Whether it’s with something as simple as installing a park bench, holding a community barbeque or beautifying a part of the township, United Way is offering grants of up to $500 to community members to help make those visions a reality.
“The community matching grants that are available in Wellesley Township are grants that have been made available through the partnership with United Way and with the Township of Wellesley,” explained Nancy Bird, vice-president of resource mobilization for the local United Way.
The organization is specifically targeting resident-led initiatives in the township, explained Bird.
“So it wouldn’t be for an established agency, like a service delivery agency. We’re not looking at organized, registered charities or other groups. It needs to be really resident-driven,” she said. She added that service organizations like the Lions Club, would be considered for the grant.
Filling out a grant application can seem daunting, and for that reason the United Way is more than willing to work with people on their community project ideas. The organization has a dedicated office space at the township office in Wellesley to meet with applicants and talk about their ideas.
“So I think encouraging people if you have an idea, even if it’s not maybe fully developed yet, if you want to talk to us or even like put in an application, we’ll give feedback or we can ask questions,” she said.
It’s perhaps closer to a partnership than a straight grant, as United Way is offering to match in dollars whatever the applicants contribute toward the project, and the contribution doesn’t necessarily have to be in cash.

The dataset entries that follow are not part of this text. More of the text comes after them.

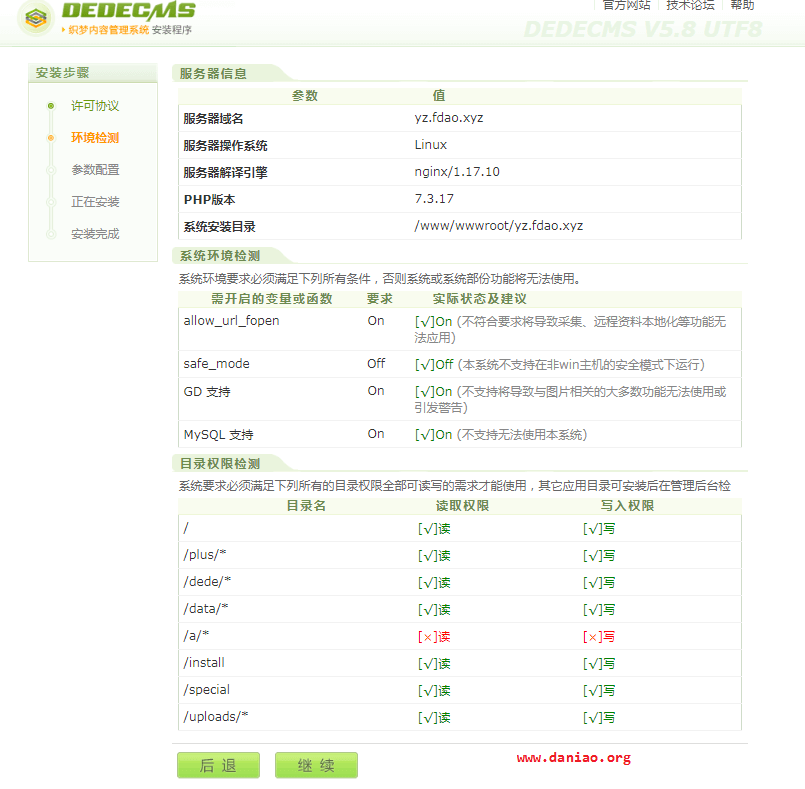Click the yz.fdao.xyz server domain value
The height and width of the screenshot is (789, 805).
click(449, 118)
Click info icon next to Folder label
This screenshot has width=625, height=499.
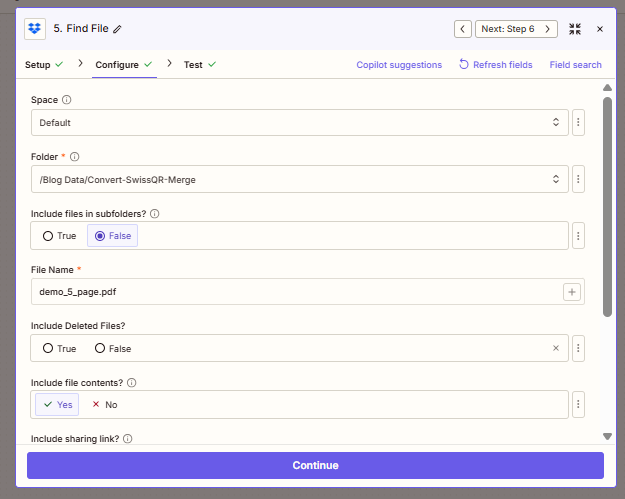(75, 157)
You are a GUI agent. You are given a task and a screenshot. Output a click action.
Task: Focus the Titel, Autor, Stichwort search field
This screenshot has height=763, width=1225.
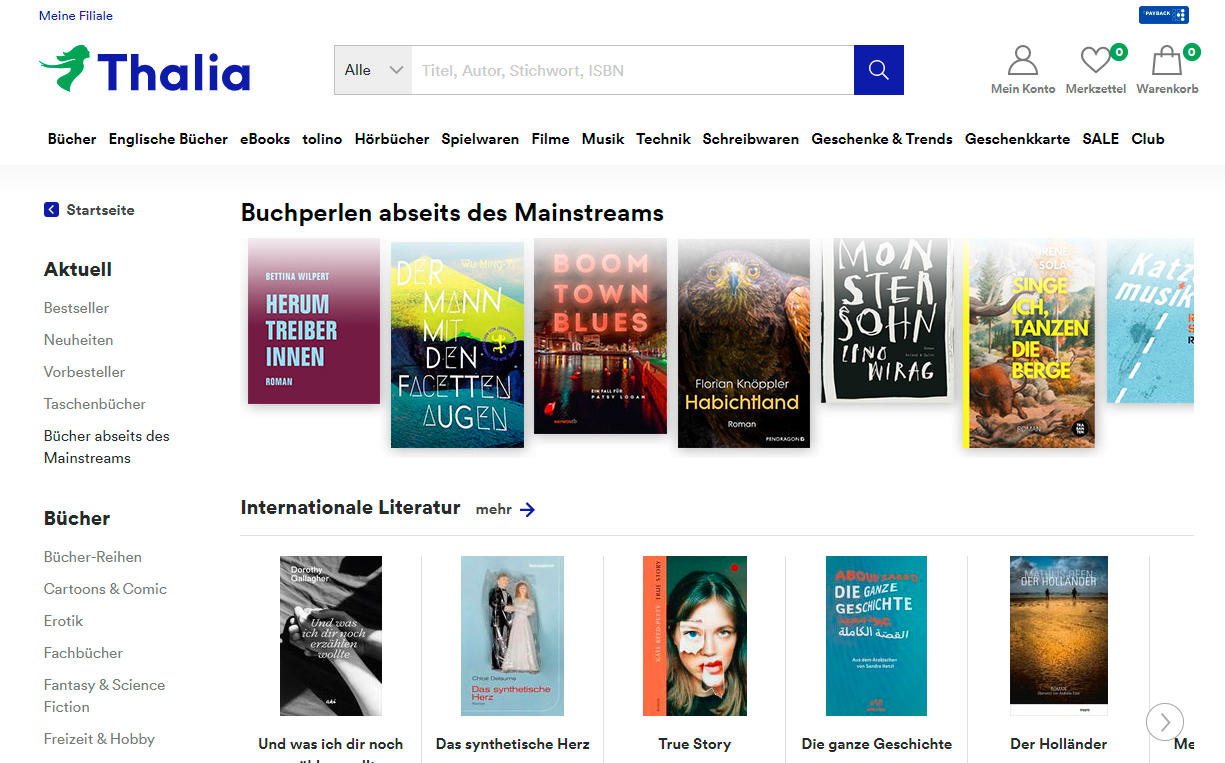pos(632,70)
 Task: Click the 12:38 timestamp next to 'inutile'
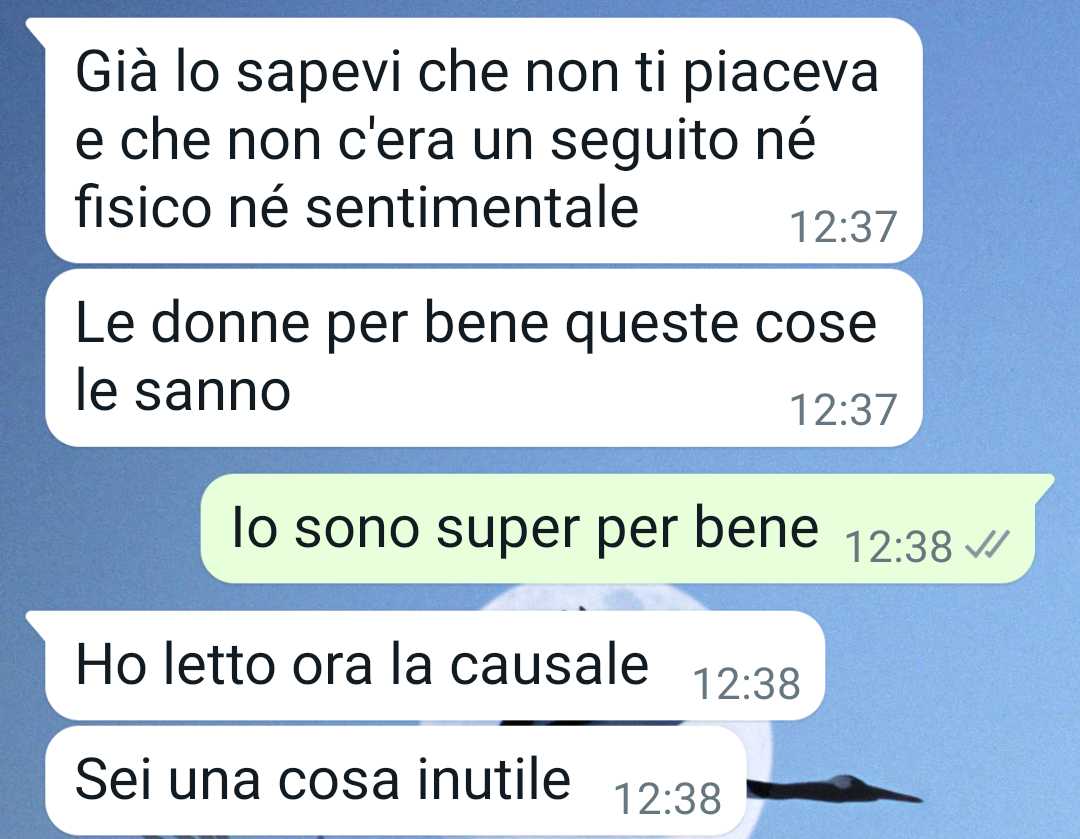[667, 798]
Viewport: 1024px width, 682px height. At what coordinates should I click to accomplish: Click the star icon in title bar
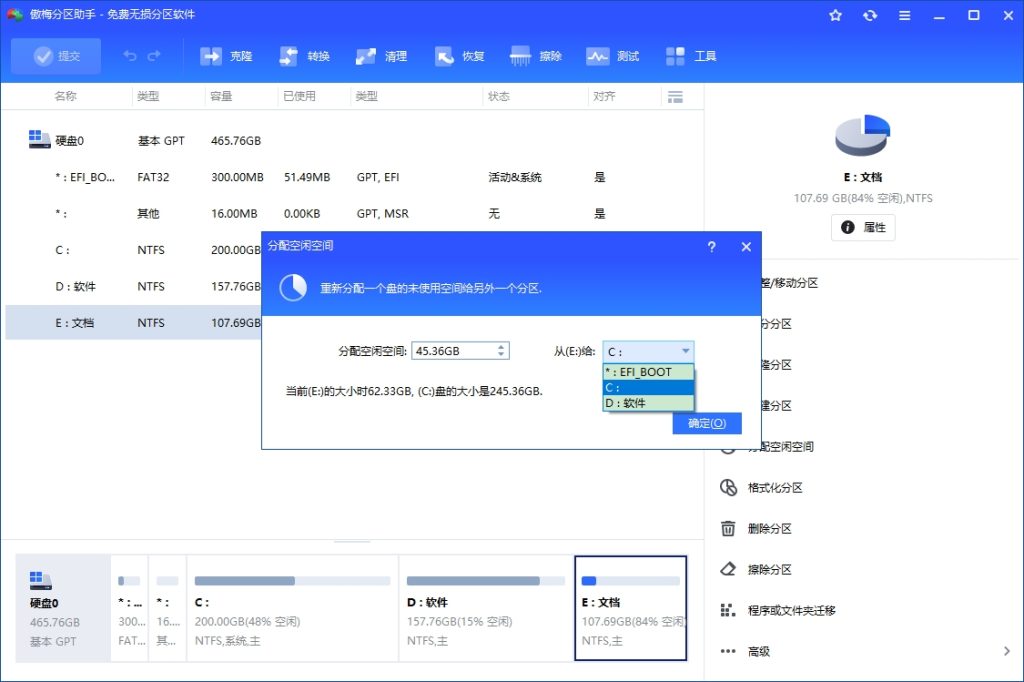click(836, 15)
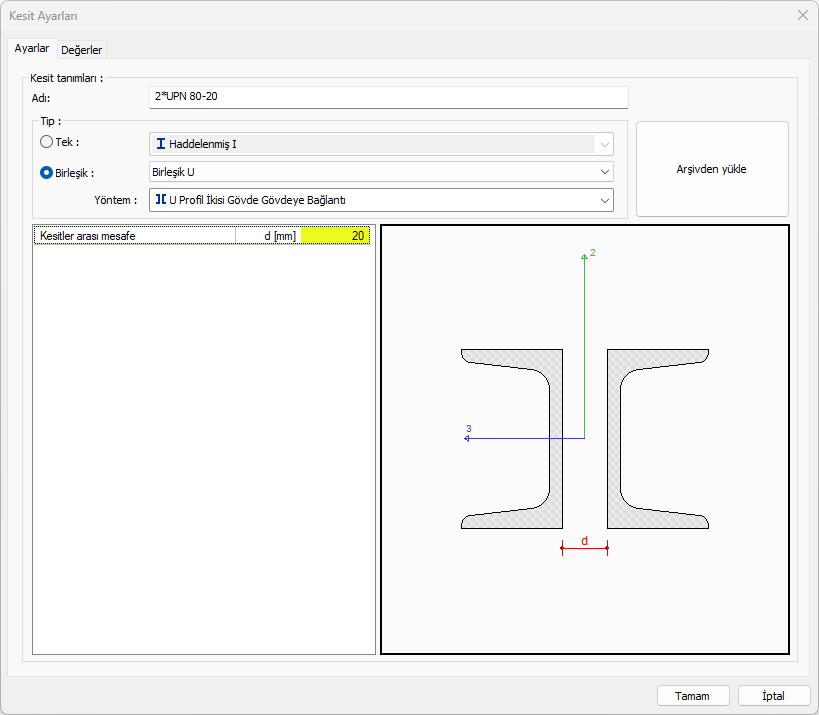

“They might get supplies donated from someplace, they may have volunteer hours that are then valued at approximately $16 an hour – we look at a living wage for Waterloo Region. And that’s sort of what they’re bringing to the table along with their idea,” said Bird.
“And then through the funds that United Way has provided, there’s up to $500 per project available for actual cash to go into the initiative as well. To allow them to maybe do some advertising, perhaps get some materials that they need that maybe they can’t source out in other ways. To really just provide a little bit of extra resource and leverage to make it happen in their community.”
Put in 10 hours towards a tree-planting project in the township? United Way could match that with $160 of grant money to help purchase seeds and other supplies, for example.
The grant program launched last year, but the applications have only just started to come in, said Bird. Up to $500 is being offered per project, but there is a total of $5,000 earmarked for grants in Wellesley this year, and the grants are given out on a first-come-first-serve basis. For that reason, Bird is encouraging people interested to apply early, even if their projects aren’t until later in the year.
Currently, Community Matching Grants aren’t available in neighbouring Woolwich or Wilmot townships.
“It’s kind of like a pilot for us, but we’re going to learn about working with the township,” said Bird of the Wellesley grant. She added though they were interested in expanding similar programs into Woolwich and Wilmot in the future.
Applications for the matching grant are being accepted throughout the year, and can be found on the Wellesley website under “Living Here” tab. People can also call United Way at 519-621-1030, ext. 234.